> [EXERCISE DESCRIPTION]: Please gather every line from the rows below that contains the word "Open", and copy each one out. Case counts, so a line qualifies only if the capitalization matches.

Records for pointing at text and elements
--------------------
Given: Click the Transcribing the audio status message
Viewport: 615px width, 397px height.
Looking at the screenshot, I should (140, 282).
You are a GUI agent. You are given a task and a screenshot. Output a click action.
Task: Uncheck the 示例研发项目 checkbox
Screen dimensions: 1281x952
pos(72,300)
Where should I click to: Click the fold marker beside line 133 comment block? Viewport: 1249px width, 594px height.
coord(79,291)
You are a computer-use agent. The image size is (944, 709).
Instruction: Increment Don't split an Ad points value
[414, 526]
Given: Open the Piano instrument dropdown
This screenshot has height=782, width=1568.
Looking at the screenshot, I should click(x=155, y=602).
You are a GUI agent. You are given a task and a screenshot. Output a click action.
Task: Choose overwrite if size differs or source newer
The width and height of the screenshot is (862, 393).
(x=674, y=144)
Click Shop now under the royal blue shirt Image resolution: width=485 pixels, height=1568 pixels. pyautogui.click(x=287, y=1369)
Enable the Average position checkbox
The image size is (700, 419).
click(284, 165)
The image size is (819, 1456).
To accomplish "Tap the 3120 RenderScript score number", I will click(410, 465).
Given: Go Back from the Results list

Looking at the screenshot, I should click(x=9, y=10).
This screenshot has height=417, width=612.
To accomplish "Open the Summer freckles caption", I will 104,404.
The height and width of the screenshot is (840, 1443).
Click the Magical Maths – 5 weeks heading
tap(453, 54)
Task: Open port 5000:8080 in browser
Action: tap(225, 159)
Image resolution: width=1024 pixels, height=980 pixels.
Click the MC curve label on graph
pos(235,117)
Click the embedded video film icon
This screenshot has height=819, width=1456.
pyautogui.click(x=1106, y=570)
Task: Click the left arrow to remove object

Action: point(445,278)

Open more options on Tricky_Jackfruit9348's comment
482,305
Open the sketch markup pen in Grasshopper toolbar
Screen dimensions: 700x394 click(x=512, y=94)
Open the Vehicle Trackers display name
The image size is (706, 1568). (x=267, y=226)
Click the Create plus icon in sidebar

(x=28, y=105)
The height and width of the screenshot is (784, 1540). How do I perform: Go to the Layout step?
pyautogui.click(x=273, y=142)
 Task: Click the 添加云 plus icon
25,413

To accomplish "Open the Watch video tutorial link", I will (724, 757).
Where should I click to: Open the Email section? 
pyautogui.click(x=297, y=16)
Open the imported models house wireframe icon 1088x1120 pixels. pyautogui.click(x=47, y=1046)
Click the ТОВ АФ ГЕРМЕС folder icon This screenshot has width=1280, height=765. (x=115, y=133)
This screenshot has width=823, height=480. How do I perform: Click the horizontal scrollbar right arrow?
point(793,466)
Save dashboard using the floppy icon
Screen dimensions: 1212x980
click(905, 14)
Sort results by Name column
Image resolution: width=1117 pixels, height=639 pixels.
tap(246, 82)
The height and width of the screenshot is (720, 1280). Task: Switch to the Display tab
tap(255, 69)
--------------------
> [REPLY TO THE EXERCISE]:
Given: Open the Piano instrument dropdown
To accomplish "Open the Summer freckles caption", I will 104,404.
Task: Open port 5000:8080 in browser
Open more options on Tricky_Jackfruit9348's comment
Open the sketch markup pen in Grasshopper toolbar
Open the Vehicle Trackers display name
To accomplish "Open the Watch video tutorial link", I will (724, 757).
Where should I click to: Open the Email section? 
Open the imported models house wireframe icon 1088x1120 pixels. pyautogui.click(x=47, y=1046)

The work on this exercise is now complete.